Items from a data source:
BEGIN
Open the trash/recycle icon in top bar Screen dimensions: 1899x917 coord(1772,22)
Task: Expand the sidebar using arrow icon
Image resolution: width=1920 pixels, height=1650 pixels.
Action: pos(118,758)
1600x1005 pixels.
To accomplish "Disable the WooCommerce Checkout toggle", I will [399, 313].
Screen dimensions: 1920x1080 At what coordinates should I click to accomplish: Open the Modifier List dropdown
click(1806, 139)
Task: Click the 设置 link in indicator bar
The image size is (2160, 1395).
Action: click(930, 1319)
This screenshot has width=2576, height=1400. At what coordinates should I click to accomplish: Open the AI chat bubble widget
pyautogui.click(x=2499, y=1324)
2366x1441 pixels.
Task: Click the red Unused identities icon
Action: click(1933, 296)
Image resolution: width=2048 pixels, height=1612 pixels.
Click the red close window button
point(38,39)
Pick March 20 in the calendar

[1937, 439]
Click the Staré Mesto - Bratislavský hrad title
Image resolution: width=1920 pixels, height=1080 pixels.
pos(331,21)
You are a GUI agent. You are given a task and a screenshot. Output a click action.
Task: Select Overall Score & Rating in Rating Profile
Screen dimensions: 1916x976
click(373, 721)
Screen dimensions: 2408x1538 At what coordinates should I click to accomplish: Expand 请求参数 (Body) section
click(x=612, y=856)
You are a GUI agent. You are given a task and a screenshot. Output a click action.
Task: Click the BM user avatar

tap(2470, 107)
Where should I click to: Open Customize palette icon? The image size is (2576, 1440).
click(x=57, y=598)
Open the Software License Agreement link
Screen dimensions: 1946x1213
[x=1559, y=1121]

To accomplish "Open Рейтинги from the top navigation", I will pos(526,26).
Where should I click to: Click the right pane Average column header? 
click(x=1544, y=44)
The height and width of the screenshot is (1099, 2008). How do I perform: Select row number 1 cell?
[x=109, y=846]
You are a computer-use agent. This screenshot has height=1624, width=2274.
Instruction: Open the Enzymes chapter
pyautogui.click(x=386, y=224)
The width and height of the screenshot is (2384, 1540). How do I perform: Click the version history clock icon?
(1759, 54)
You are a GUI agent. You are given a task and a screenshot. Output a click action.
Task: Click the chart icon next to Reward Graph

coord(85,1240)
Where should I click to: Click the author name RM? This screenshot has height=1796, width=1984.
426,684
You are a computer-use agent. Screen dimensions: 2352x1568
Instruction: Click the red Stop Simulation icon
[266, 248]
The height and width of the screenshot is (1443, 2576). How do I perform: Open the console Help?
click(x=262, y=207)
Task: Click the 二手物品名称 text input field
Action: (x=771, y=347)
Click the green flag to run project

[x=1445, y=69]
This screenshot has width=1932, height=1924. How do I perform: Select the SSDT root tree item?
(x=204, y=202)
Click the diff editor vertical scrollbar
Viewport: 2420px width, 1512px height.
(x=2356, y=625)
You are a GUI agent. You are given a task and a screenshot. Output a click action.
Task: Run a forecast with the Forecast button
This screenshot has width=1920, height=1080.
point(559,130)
END
__Directions for this task__
A word-for-word restatement of the lines running from the one with "You are a computer-use agent. Screen" to the last line of the records is the whole answer.

__Task solution__
You are a computer-use agent. Screen dimensions: 2352x1568
Instruction: Click the red Stop Simulation icon
[266, 248]
The height and width of the screenshot is (1443, 2576). How do I perform: Open the console Help?
click(x=262, y=207)
Task: Click the 二手物品名称 text input field
Action: (x=771, y=347)
Click the green flag to run project

[x=1445, y=69]
This screenshot has width=1932, height=1924. How do I perform: Select the SSDT root tree item?
(x=204, y=202)
Click the diff editor vertical scrollbar
Viewport: 2420px width, 1512px height.
(x=2356, y=625)
You are a GUI agent. You are given a task and a screenshot. Output a click action.
Task: Run a forecast with the Forecast button
This screenshot has width=1920, height=1080.
point(559,130)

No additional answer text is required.